▸ **What the task requires**
Return the stretch from the line with "The width and" through the line with "Task: Click yellow" in the data below, character for character, skipping all pictures.

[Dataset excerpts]
-=-=-=-=-

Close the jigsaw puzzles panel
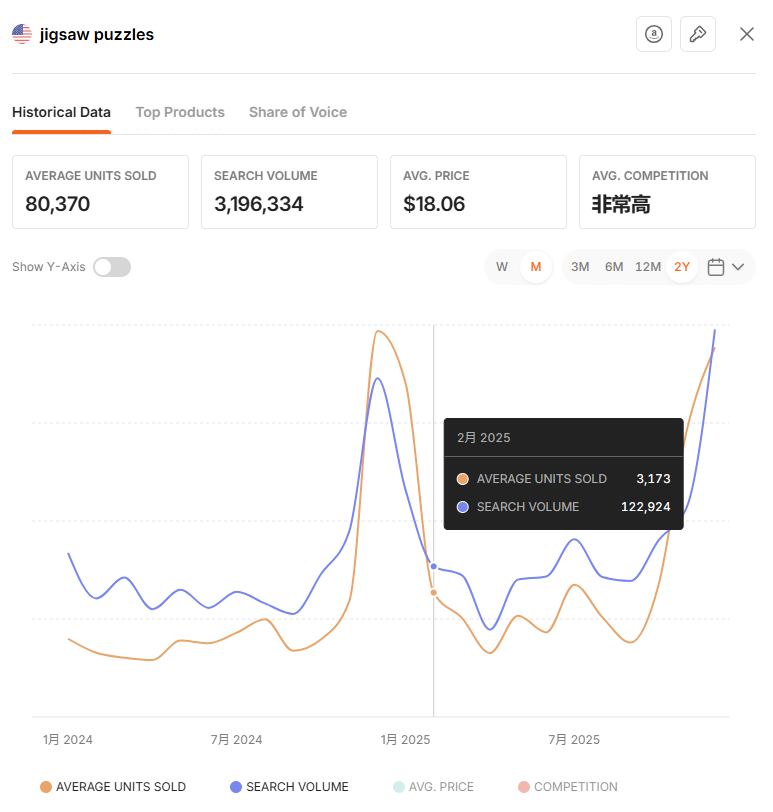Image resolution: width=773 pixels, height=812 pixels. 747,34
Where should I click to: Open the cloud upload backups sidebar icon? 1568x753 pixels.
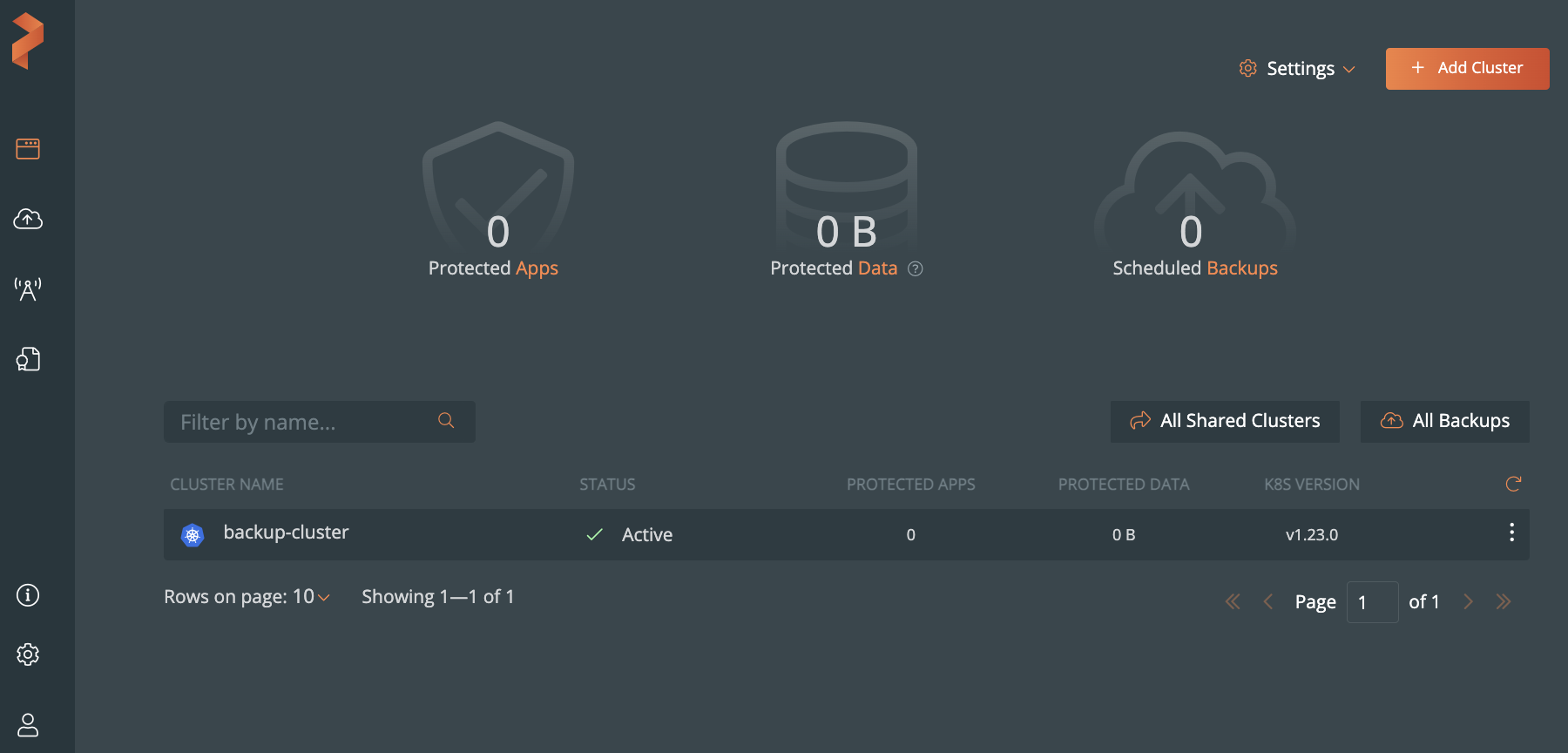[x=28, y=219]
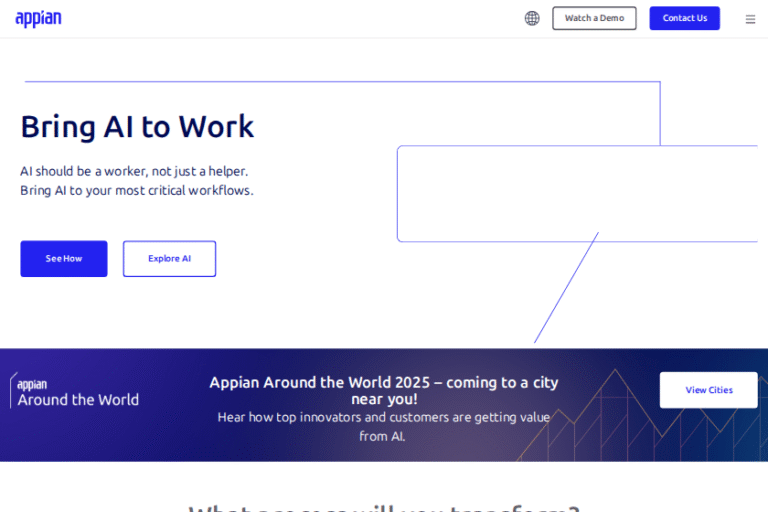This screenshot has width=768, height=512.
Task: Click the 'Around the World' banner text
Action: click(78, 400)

-=-=-=-=-

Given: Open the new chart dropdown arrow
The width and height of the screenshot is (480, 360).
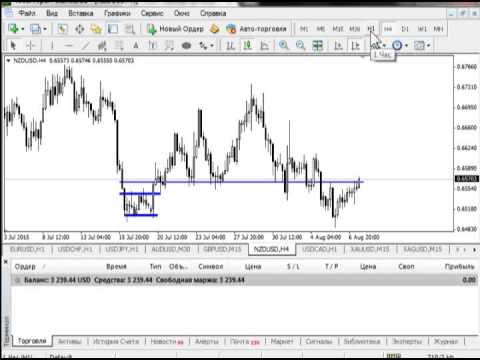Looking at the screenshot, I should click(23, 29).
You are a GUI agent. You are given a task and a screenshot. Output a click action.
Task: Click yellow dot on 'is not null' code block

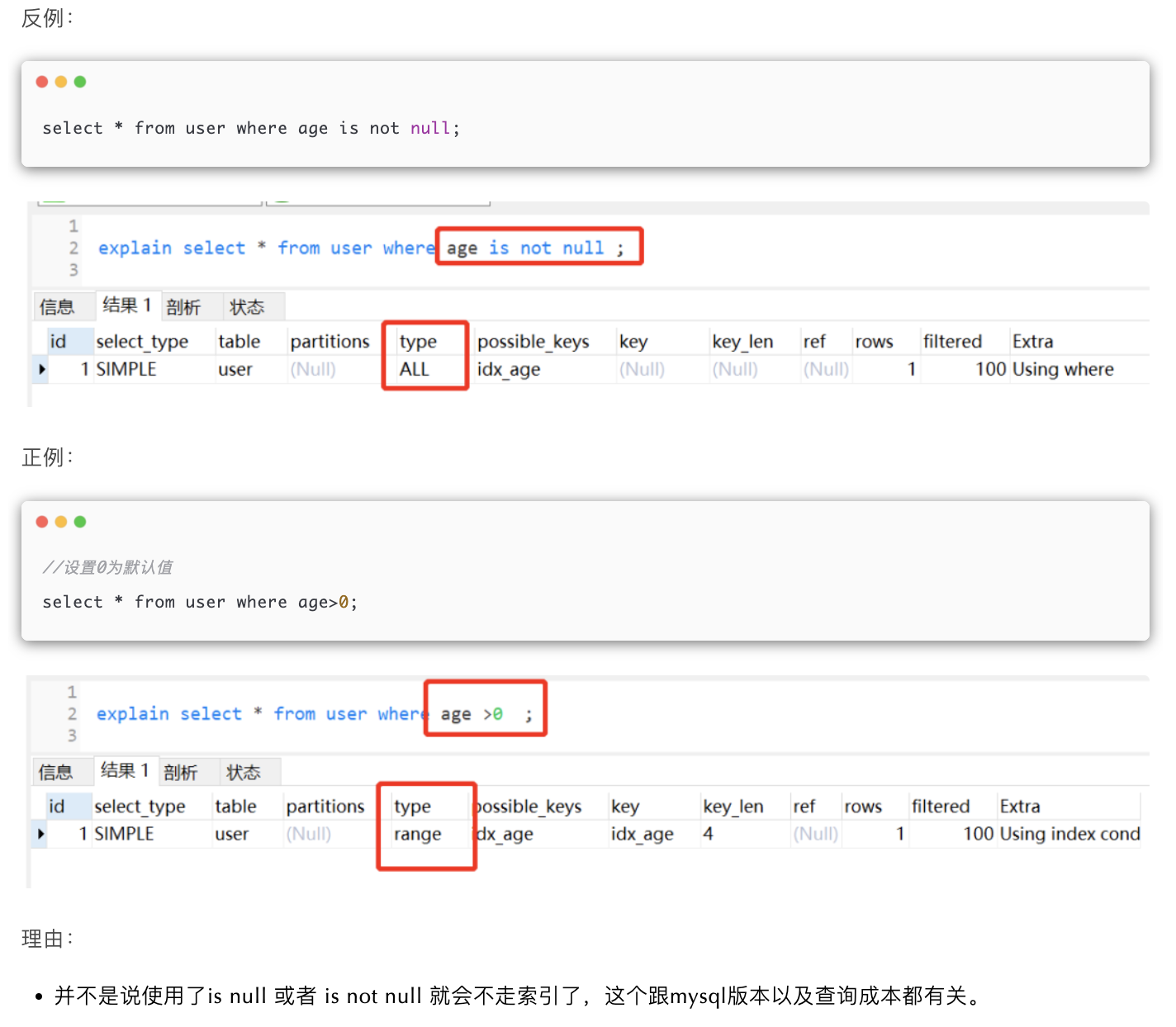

-=-=-=-=-

▸ **Result of the exercise**
The width and height of the screenshot is (480, 360).
Looking at the screenshot, I should click(23, 29).
You are a GUI agent. You are given a task and a screenshot. Output a click action.
Task: Click yellow dot on 'is not null' code block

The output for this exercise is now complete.